А в это время Арье Цап расхаживает по большому дровяному рынку, протискивается и пробирается между подвод и телег, груженных всяким лесным товаром, справляется, как добрый знакомый, о здоровье стариков-крестьян, которые стоят поблизости, добродушно шутит с молодыми, того дернет за ухо, этого щелкнет по носу, а там забавляет их грубыми шутками, как бы невзначай пощупает мешок на одной телеге, тюк на другой, одну лошадь потреплет по животу, другой посмотрит в зубы – кажется, будто у него и в мыслях нет ни дров и ничего такого, будто он затем только и пришел, чтобы расспросить их о здоровье и с ними покалякать. Между тем вокруг уже собирается кружок крестьян. Снова приветствия, вопросы и разговор о том, отелилась ли уже корова Петра, ожеребилась ли лошадь Митрия (Арье хорошо знает, как идут дела у многих крестьян), о прошлогоднем снеге, о предстоящей ярмарке; Арье тем временем лезет мужику в грязный карман, берет оттуда табаку, листок бумаги, крошит и закуривает – не то, чтобы табак доставлял Арье удовольствие, а чтоб еще больше подкупить крестьян простотой и особой симпатией, которую он им выказывает.
Мало-помалу поток красноречия Арье все сильней, язык его все больше развязывается, речи льются рекой, и в ней тонет он сам: начинает рассуждать о еврейских обычаях, которые он любит высмеивать к вящему удовольствию крестьян: о пасхальном седере, о других праздниках, выбирая то, что может рассмешить и удивить его слушателей. Особенно он смакует те обычаи, которые стоят евреям денег, расписывает приготовления к Пасхе, раздачу пожертвований в канун Судного Дня, показывая, как тяжела жизнь еврея, с какими расходами и бесчисленными тратами она сопряжена. «Так-то, добрые люди, – кончает Арье свой рассказ, – у нас не так, как у вас. У нас на каждом шагу законы. Наши расходы куда больше ваших». Подобными разговорами Арье притягивает к себе крестьян, притягивает, притягивает, пока не притянет вместе с телегами и товарами на свой двор.
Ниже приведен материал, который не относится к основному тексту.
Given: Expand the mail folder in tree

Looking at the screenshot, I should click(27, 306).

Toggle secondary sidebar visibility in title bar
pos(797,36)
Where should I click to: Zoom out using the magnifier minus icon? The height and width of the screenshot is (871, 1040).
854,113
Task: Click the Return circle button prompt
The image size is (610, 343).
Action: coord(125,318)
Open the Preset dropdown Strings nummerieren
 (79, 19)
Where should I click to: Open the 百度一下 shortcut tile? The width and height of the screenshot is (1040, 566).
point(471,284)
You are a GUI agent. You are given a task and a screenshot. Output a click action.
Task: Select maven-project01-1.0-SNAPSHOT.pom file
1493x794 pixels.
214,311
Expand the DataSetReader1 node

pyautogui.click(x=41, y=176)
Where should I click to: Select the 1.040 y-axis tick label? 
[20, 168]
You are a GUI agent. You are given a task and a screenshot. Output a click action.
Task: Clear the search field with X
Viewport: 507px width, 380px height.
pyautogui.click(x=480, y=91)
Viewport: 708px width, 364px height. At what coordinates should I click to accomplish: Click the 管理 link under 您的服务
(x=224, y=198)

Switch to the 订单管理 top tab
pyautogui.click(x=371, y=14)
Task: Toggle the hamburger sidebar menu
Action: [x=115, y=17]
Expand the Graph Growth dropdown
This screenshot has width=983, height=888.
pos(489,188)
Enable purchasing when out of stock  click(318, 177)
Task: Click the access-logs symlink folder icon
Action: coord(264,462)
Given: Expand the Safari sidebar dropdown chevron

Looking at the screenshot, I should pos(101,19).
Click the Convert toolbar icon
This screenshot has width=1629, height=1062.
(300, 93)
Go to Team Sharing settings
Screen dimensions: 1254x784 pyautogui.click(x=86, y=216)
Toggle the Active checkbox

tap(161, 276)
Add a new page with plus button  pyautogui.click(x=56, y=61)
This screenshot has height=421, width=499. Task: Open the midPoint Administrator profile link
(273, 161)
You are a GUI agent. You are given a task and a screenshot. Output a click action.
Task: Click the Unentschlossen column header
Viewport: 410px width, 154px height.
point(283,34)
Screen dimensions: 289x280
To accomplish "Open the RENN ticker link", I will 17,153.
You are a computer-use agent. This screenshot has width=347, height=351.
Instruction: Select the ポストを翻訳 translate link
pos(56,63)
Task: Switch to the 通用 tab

Сделка у него заключается сразу, он улучает подходящий момент среди перескакивающей с одного предмета на другой беседы – и десять телег всякого добра с шумом и скрипом отправляются с базара к складам Арье в сопровождении одного из его сыновей.
VII
Но не бывает правил без исключений. Не всегда удается Арье мирно уйти с базара. Бывает, что базар доставляет ему большие неприятности и хлопоты, о которых он помнит не один день. Прискорбнее всего, когда Арье сталкивается с Алтером Курицей… Но здесь я должен прервать свое повествование и рассказать вкратце, кто таков этот Алтер Курица.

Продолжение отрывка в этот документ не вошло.